Altro aspetto fondamentale è la continuità assistenziale, ossia il rispetto della turnazione regolare (proprio come accade nelle strutture ospedaliere) cosa che gran parte di queste società private non riesce a garantire in quanto i servizi da loro offerti sono strettamente legati alle disponibilità degli infermieri, che hanno un contratto a partita iva.
All’interno di queste società ci sono infermieri che lavorano solo la notte, chi poche volte a settimana, chi solo nei week end, insomma una dinamica lavorativa che va a cozzare con la realtà di Amina.
A complicare ancor di più la cosa ci ha pensato l’emergenza legata al covid. Prima del Covid, infatti, Amina poteva contare su un’equipe che era abbastanza stabile, poi il personale che faceva parte di essa è stato gradualmente assunto dal pubblico, dagli ospedali e queste società private si sono ritrovate scarnite nel loro personale.
Rita chiede alla Regione Lazio di cambiare queste leggi che obbligano alle cure delle società private. Non va assolutamente messo in secondo piano l’aspetto psicologico di Amina che ha bisogno di stabilità, della sua famiglia, della sua casa.
Rita non vuole mollare nella sua battaglia e con la sua tenacia ha fatto di tutto, scrivendo diverse mail alle Istituzioni e incontrando l’assessore regionale alla Sanità, D’Amato.
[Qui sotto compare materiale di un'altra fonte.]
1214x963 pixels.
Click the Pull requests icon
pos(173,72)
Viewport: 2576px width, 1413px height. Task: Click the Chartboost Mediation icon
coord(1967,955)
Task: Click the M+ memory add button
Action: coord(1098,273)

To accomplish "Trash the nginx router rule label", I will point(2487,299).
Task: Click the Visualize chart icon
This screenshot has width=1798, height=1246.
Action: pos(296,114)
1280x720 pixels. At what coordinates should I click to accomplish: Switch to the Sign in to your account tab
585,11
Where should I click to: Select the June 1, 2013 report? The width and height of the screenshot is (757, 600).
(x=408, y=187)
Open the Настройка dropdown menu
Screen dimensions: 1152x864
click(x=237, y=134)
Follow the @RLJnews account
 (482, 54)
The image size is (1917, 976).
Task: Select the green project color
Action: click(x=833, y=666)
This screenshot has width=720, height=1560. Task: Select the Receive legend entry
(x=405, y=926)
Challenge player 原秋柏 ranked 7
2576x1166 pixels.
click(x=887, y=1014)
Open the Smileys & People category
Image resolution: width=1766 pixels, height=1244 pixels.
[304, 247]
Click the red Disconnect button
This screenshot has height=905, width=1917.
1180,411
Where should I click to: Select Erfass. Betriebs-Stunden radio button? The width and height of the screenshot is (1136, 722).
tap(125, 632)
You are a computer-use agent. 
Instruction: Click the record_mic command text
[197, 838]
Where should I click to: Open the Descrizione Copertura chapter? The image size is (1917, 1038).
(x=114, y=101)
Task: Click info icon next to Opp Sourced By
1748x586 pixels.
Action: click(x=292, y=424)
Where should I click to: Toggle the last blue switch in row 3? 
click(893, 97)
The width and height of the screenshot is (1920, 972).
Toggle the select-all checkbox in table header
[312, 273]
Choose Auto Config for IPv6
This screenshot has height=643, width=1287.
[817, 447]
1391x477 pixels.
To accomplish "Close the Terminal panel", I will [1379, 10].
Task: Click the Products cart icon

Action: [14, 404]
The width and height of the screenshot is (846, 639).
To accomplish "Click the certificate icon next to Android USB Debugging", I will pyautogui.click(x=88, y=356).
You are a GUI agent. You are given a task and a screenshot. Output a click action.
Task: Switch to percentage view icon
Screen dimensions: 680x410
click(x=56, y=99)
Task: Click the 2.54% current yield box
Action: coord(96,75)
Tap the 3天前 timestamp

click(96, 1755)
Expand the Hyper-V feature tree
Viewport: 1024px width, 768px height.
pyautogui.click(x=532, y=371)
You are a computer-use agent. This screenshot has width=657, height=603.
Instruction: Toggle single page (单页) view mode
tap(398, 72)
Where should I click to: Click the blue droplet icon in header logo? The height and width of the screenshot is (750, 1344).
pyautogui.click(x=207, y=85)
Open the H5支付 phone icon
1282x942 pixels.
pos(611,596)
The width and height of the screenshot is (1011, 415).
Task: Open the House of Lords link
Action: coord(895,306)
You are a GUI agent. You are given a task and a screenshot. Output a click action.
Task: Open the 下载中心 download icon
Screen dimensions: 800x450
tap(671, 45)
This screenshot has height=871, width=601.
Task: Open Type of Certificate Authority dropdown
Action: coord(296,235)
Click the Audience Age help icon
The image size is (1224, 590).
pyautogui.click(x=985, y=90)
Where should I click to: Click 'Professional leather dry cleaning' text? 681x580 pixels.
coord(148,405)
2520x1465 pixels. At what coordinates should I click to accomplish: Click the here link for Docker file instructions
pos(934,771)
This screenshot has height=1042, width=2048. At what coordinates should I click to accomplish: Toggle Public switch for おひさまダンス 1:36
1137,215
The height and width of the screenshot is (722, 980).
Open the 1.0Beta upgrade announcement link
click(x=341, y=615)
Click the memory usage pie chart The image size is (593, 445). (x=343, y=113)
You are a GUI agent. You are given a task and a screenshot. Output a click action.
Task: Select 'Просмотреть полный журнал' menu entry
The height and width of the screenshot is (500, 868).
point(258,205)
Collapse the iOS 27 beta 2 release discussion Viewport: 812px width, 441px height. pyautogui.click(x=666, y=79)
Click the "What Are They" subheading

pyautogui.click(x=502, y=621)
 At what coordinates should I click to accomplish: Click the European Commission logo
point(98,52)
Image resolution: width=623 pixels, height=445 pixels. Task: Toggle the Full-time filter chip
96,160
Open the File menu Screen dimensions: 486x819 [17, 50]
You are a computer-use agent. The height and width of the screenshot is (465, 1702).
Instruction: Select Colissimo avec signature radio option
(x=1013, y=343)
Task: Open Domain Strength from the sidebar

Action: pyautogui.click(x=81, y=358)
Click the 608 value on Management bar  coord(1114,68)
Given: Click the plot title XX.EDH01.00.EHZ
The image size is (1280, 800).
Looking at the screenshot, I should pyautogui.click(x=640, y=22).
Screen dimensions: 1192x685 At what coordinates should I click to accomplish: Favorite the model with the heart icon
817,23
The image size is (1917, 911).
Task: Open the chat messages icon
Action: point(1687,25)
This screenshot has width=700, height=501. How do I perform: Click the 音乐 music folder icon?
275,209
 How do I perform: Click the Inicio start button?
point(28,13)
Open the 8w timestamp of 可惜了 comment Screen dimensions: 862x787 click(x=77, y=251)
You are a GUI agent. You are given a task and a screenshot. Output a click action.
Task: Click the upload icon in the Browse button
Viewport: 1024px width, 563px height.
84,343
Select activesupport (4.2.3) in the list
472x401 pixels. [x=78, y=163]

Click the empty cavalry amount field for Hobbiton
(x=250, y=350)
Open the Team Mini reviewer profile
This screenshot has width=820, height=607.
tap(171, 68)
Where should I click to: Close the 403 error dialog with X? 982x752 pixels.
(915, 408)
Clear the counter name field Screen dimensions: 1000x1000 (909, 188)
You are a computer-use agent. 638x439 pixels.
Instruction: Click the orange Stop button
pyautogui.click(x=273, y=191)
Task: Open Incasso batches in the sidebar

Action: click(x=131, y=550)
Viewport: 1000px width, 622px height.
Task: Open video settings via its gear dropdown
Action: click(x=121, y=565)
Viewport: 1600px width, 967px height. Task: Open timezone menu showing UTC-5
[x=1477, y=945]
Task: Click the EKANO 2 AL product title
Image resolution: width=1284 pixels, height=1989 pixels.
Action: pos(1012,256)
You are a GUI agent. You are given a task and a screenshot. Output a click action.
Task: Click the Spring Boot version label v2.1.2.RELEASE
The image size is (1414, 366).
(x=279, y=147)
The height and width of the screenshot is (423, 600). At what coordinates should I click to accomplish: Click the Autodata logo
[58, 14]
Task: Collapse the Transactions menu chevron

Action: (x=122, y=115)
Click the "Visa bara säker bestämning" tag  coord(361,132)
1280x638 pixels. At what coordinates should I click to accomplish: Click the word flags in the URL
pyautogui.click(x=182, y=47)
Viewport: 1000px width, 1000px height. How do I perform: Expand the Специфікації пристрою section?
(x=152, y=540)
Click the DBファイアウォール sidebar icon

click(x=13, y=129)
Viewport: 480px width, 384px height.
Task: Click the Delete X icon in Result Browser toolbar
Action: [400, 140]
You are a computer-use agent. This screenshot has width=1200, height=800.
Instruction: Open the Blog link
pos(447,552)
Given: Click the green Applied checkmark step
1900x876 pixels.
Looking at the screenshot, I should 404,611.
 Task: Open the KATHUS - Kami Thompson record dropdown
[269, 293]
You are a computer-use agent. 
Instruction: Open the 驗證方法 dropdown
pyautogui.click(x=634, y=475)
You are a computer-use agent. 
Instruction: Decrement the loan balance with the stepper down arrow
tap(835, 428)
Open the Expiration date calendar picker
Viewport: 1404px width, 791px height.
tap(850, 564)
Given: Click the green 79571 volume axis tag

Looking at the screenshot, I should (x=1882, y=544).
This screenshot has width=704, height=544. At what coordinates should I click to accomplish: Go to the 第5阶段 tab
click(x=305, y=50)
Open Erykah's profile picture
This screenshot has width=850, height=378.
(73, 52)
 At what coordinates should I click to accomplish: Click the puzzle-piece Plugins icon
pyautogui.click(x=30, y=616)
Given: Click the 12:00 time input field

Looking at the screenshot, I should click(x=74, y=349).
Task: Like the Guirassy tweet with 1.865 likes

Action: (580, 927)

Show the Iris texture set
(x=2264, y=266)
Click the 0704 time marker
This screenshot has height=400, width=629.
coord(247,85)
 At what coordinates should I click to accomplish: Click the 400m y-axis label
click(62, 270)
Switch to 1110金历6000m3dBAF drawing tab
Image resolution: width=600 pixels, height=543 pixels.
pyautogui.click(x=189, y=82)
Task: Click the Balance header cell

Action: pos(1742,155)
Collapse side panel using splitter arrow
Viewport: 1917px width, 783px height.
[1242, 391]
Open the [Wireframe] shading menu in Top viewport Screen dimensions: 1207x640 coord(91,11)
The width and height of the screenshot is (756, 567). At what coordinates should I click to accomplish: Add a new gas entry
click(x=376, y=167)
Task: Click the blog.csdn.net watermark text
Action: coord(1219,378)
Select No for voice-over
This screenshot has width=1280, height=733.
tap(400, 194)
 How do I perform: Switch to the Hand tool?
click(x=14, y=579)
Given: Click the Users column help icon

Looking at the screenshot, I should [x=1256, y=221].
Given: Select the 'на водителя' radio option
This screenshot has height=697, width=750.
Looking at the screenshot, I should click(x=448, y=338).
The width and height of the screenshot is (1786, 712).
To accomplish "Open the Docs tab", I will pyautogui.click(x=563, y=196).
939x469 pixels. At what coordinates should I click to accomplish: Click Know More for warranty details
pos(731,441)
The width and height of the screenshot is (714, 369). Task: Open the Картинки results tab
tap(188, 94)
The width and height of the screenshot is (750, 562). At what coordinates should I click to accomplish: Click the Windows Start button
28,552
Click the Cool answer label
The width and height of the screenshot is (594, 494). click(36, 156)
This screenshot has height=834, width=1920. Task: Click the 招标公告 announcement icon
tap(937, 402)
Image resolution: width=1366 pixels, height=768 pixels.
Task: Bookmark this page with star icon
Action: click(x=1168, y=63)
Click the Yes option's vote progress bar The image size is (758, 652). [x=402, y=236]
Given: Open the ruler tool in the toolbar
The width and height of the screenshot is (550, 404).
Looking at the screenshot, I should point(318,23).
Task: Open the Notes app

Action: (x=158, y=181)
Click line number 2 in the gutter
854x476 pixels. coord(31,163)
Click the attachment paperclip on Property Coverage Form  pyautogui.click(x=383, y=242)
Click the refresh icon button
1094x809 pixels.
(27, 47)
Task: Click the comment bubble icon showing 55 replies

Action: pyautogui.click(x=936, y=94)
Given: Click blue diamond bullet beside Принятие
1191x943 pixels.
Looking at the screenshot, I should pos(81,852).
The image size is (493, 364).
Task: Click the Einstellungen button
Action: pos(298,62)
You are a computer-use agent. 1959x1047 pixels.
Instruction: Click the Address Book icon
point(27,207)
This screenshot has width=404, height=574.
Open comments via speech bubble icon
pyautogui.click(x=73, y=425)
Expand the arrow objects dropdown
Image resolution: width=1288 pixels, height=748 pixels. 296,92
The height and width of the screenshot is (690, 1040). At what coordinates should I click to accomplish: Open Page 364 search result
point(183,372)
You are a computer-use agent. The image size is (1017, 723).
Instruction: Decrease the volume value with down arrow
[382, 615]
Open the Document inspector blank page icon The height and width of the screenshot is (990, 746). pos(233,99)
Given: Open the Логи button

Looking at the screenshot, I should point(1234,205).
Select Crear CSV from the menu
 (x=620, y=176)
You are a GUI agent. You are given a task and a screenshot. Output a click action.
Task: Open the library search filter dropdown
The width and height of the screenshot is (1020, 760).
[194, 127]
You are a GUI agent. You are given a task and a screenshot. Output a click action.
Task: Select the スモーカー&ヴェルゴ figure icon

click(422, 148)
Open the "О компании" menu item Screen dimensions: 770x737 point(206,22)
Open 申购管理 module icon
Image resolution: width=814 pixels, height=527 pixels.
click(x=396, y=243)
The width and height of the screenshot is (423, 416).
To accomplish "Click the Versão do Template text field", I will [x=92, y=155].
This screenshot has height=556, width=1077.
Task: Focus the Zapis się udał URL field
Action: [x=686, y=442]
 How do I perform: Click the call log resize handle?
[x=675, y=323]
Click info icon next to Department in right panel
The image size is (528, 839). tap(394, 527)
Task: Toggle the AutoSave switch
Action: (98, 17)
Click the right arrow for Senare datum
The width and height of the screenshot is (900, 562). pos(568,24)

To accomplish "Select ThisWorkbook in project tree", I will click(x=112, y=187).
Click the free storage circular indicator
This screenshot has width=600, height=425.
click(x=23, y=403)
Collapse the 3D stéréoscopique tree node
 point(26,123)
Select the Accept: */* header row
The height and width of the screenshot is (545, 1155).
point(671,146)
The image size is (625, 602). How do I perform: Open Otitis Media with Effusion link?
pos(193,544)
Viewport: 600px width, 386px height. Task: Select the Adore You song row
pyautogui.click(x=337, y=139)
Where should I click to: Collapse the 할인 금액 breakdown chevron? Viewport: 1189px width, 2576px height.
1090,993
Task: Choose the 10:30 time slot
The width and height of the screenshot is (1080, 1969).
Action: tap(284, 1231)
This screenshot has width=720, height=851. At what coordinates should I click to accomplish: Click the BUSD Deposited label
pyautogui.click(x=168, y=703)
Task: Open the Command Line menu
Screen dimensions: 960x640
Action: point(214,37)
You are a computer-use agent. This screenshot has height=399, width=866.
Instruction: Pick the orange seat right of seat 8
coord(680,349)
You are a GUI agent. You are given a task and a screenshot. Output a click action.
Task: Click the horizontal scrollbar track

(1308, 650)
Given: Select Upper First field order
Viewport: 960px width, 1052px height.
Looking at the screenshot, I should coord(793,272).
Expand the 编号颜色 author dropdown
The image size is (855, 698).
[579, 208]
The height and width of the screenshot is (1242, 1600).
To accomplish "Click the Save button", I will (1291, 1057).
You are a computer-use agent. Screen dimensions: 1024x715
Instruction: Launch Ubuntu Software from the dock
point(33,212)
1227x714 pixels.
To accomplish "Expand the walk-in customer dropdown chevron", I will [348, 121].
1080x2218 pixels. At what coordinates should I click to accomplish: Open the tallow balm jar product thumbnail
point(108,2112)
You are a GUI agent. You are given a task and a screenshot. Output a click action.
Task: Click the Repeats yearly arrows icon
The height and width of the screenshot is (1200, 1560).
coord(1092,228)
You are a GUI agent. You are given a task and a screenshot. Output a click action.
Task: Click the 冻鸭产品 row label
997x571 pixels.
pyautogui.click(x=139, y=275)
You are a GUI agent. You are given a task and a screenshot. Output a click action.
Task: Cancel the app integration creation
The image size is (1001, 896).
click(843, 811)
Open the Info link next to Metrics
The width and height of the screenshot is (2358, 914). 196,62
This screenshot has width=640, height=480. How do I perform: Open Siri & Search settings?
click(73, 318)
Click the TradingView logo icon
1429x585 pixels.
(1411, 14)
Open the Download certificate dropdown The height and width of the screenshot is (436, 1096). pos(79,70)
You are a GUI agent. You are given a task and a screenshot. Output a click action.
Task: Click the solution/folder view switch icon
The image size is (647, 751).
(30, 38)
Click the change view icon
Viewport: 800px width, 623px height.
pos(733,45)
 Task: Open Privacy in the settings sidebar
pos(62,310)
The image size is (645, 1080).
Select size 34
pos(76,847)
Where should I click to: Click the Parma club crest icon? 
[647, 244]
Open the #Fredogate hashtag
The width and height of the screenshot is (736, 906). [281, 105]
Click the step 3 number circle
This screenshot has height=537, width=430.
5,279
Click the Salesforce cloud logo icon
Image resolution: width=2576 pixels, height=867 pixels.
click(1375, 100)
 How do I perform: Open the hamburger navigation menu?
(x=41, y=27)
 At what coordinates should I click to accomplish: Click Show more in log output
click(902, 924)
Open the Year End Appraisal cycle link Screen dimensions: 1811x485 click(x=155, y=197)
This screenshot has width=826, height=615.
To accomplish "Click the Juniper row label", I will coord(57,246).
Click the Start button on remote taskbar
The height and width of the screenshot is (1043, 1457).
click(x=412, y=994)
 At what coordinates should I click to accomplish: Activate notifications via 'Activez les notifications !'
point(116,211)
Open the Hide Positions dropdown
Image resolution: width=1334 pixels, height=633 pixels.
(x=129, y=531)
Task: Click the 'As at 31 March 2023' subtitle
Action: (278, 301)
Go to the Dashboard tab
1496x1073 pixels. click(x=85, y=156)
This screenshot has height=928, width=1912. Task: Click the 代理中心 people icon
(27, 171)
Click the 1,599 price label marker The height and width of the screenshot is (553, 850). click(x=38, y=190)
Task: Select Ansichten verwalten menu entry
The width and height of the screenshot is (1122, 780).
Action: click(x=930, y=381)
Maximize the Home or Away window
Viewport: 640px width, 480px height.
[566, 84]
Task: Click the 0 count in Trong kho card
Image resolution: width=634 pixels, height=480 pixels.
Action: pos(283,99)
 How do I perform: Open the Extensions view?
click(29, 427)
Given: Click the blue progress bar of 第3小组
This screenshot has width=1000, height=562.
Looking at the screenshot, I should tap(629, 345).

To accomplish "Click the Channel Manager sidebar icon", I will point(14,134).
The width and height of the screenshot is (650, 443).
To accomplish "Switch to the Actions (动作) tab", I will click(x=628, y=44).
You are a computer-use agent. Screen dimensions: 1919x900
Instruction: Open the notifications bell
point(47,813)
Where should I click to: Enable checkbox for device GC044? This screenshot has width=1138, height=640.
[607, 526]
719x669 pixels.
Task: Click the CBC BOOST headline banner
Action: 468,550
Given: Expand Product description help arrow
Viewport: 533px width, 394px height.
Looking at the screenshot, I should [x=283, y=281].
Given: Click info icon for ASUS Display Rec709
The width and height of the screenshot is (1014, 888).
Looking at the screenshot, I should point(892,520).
Rita ha anche aperto una pagina su Facebook denominata “Io sto con Amina” e proprio da essa è partita una iniziativa all’interno della quale sono state raccolte più di 500 foto di persone che hanno dato il proprio supporto ad Amina mostrando un cartello dove si richiedeva assistenza gestita totalmente, direttamente, dalla Asl.
La speranza è che questo movimento mediatico possa svegliare le coscienze di chi dovrebbe avere la vita di Amina come priorità.